Google has recently launched Nexus One, a phone created by Google itself that’s sold exclusively through their own website. For the moment, the device can only be purchased in certain countries. If we try to access the website from Spain, this is what we'll find:
But if we’re not happy with this answer and we’re determined to find alternative ways to get the phone, it might occur to us to google buy nexus one.
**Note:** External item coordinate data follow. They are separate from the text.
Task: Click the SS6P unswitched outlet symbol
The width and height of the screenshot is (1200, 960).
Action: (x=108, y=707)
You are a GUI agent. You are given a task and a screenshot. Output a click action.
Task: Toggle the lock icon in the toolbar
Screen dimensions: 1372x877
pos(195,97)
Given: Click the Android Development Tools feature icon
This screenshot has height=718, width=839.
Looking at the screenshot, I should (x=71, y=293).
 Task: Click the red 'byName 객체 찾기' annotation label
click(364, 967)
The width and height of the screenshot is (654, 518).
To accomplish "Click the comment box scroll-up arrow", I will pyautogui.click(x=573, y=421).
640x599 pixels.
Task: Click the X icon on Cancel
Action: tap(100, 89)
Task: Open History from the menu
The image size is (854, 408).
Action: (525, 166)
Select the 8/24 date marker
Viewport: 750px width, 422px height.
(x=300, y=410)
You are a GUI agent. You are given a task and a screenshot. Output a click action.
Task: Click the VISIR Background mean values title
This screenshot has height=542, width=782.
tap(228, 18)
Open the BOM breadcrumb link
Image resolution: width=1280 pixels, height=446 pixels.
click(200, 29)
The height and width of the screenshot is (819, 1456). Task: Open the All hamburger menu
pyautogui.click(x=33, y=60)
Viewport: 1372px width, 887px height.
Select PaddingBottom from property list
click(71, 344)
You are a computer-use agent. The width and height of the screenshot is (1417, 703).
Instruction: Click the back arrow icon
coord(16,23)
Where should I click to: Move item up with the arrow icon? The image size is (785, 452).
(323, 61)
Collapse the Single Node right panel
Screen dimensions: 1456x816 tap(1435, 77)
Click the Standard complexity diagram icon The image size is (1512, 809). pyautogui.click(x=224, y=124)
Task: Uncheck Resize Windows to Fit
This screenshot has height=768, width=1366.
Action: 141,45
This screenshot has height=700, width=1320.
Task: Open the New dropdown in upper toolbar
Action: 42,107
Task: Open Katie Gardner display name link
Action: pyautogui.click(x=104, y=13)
The surprise comes when, in a splendid and easily clickable 5th position, we come across a link that takes us to this:
After analyzing this binary with Virustotal, we'll learn that it was uploaded for the first time on 12 January 2010, two hours before drafting the first Spanish version of this article. Also, only 8 out of 41 anti-virus engines could detect it as a Trojan/suspicious file.
This should make us reflect on the real power of the infrastructure used in on-line fraud, which is perfectly able to put a fraudulent website in the 5th position of Google - by far the most popular search engine - and on top of that, lure victims with a smartphone manufactured by Google itself.
The link ranks even higher than the official Nexus One website in that search.
Update 13 January 2010, 4:49 p.m.
At this very moment, the first four entries that appear after searching "buy nexus one" in Google are also links to copies of the same fraudulent website mentioned above.